We read with interest the recent editorial by Sobel (1), wherein it is asserted that “intensive treatment of type 1 diabetes appears to increase central obesity.” We agree with Sobel that “the insulin resistance underlying type 2 diabetes and frequently manifested in those with type 1 diabetes may be the most powerful determinant of coronary disease” (1), but argue that insulin resistance in type 1 diabetes is unrelated to increased central abdominal adiposity.

Attention should be directed to our recent study (2), which examined the relationships between insulin sensitivity (glucose infusion rate [GIR] measured during euglycemic-hyperinsulinemic clamp), abdominal fat, lipid levels, blood pressure, and androgens in 10 premenopausal women with type 1 diabetes (HbA1c 8.1 ± 1% and diabetes duration 24 ± 10 years) and 10 nondiabetic BMI-matched control subjects. We found that GIR was lower in subjects with type 1 diabetes than in control subjects (49.3 ± 14.8 vs. 73.2 ± 21.6 μmol · min−1 · kg fat-free mass−1 respectively, P = 0.01), indicating greater insulin resistance in the former (2). However, we found no difference between control and type 1 diabetic subjects in central abdominal adiposity (measured directly by dual-energy X-ray absorptiometry) and intra-abdominal fat (measured by four-slice computed tomography) (2). Furthermore, unlike control subjects, we found that GIR was unrelated to abdominal obesity in type 1 diabetes (2). The finding that women with type 1 diabetes do not have greater central abdominal fat than nondiabetic control subjects confirms one of the few reports (3) that directly quantified abdominal adiposity in type 1 diabetes. Although a previous study of men found that waist-to-hip ratios were greater in men with type 1 diabetes than control subjects (4), this study relied on indirect and imperfect anthropometric surrogates (5).

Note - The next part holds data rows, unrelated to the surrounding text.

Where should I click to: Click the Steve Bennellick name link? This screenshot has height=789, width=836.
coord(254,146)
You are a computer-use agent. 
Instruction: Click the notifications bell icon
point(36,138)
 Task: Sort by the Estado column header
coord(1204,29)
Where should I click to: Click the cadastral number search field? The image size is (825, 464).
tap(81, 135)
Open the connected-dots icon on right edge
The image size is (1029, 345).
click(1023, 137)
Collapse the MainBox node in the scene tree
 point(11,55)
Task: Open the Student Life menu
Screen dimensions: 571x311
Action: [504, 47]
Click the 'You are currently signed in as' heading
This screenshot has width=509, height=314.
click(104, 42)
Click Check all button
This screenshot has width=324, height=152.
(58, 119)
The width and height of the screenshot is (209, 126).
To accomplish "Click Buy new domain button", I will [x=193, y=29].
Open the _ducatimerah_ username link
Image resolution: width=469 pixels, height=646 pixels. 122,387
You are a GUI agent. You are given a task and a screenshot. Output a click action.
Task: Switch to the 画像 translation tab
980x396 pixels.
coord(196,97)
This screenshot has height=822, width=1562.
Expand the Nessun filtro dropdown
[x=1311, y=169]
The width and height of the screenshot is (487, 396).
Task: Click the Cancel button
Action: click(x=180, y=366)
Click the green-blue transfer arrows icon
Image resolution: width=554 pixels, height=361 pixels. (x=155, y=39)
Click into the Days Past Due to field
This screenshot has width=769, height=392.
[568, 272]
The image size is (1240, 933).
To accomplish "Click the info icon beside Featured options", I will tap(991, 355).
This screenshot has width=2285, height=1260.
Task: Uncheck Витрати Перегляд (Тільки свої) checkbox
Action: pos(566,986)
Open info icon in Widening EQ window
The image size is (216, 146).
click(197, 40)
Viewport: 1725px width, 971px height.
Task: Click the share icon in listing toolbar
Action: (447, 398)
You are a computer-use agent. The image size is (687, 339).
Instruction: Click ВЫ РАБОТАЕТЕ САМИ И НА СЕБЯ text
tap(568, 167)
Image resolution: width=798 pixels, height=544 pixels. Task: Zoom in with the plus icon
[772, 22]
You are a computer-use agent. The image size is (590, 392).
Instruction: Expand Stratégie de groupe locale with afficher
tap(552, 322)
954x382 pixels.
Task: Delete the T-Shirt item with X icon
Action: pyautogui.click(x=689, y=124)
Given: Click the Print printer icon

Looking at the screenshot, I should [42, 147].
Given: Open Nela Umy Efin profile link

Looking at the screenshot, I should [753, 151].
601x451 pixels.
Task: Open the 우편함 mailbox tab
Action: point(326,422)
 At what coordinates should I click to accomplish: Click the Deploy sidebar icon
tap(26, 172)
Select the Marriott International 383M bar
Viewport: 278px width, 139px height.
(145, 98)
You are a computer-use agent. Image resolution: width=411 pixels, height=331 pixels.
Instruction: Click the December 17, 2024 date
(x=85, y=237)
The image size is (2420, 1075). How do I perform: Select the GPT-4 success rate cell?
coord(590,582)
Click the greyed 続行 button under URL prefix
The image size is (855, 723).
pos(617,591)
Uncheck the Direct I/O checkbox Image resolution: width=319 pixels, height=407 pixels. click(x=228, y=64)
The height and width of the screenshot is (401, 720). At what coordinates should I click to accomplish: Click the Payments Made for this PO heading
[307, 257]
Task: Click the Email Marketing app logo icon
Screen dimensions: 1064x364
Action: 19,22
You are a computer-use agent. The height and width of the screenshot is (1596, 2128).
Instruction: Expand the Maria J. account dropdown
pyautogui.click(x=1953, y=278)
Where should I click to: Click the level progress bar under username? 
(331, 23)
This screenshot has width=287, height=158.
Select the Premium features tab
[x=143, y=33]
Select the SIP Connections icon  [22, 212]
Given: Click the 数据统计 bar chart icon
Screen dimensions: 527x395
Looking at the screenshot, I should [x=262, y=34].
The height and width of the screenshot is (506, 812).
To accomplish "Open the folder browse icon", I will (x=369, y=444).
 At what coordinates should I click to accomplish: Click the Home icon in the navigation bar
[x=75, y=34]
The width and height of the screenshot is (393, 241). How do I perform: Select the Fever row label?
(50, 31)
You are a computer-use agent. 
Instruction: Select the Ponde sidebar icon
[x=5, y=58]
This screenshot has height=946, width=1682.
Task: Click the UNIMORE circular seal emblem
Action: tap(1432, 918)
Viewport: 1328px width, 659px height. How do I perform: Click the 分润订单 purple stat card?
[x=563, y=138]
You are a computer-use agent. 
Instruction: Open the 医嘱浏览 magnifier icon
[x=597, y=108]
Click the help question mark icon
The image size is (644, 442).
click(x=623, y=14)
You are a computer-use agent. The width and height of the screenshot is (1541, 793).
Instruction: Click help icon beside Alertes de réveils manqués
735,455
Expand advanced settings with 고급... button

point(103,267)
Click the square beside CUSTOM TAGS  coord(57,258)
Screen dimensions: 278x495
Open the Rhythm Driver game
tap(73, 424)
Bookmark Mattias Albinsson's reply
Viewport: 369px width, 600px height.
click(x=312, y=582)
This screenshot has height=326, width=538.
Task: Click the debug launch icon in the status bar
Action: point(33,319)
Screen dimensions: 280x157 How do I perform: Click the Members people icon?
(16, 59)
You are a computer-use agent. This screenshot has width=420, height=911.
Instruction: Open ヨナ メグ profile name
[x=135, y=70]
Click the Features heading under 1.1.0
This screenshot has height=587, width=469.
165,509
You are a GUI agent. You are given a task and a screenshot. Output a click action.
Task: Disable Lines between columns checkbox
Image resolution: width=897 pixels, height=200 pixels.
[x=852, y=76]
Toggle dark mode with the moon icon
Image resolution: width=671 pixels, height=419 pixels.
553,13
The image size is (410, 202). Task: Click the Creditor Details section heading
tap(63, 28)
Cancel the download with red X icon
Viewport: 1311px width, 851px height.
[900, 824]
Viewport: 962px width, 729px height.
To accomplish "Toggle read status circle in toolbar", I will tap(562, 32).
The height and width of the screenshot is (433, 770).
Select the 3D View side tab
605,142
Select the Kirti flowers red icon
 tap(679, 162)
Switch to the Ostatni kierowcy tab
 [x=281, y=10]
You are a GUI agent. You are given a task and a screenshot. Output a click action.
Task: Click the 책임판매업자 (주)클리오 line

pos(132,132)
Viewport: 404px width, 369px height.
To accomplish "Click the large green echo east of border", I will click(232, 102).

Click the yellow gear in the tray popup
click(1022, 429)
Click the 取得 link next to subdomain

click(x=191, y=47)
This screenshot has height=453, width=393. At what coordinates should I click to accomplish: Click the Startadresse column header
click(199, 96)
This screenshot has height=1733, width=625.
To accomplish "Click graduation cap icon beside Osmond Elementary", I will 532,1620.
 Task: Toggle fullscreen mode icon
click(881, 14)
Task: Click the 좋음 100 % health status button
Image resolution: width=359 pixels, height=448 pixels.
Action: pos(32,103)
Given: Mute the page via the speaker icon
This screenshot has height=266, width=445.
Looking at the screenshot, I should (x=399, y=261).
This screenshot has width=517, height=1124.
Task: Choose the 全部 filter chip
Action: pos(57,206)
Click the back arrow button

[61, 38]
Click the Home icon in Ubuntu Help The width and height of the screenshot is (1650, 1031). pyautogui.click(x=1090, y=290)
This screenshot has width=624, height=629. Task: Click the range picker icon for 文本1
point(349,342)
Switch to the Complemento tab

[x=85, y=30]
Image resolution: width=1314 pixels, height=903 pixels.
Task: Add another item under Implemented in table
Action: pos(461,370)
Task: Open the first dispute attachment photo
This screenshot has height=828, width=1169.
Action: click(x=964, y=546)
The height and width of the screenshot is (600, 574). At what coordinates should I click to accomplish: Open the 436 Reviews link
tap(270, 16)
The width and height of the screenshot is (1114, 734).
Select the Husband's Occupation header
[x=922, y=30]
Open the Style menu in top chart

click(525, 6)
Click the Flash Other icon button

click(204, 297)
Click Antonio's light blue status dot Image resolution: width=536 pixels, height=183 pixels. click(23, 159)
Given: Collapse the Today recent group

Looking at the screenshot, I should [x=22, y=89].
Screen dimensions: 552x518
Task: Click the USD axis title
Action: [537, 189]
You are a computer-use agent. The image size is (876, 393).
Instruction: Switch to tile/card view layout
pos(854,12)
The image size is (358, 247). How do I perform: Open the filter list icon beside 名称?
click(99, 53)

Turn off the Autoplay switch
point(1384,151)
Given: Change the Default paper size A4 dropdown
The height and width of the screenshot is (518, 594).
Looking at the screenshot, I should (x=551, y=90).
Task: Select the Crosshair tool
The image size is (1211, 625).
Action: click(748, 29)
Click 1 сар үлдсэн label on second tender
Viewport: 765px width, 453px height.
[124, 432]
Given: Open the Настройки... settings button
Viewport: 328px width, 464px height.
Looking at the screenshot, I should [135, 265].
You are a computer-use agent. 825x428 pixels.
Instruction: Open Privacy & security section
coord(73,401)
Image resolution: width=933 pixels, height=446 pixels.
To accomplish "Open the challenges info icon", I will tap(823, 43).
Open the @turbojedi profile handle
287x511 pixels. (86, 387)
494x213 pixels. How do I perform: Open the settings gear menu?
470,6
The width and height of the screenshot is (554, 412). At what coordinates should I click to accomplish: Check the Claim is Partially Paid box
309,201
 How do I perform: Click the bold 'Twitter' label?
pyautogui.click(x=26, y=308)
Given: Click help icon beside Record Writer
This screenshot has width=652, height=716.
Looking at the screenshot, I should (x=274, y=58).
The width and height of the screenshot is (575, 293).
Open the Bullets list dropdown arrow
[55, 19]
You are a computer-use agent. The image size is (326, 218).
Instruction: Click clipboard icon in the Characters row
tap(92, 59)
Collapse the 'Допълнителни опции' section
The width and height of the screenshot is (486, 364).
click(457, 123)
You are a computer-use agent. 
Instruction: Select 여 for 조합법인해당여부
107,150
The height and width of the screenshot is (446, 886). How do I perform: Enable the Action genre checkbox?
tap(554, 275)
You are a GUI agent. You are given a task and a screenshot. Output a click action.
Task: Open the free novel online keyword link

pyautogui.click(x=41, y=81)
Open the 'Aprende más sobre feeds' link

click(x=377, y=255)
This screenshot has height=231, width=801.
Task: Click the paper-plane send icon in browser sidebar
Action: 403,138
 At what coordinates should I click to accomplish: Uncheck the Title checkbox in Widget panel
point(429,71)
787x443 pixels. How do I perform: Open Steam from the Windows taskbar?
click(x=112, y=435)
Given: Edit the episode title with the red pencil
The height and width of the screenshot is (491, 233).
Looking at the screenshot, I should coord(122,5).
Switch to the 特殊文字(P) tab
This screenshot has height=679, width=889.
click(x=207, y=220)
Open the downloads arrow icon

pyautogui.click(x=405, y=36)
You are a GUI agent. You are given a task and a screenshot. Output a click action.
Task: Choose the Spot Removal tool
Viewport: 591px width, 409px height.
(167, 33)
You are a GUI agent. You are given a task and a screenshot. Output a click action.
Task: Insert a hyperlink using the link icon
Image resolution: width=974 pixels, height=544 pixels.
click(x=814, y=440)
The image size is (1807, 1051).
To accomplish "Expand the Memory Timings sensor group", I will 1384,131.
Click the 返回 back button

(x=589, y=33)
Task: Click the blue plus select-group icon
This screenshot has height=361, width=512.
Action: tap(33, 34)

We echo Sobel’s conclusion that targeting insulin resistance may reduce excess coronary risk in type 1 diabetes. Although insulin “sensitizers” traditionally used in the treatment of type 2 diabetes, such as metformin, have been reported to improve insulin action in small studies of type 1 diabetes (6), it is not known whether this improvement translates into lower rates of coronary artery disease and whether newer agents, the thiazolidinediones, have a similar effect. We believe this to be an important question, especially due to the excess rates of coronary disease associated with type 1 diabetes and failure of traditional vascular risk factors to fully explain this excess risk.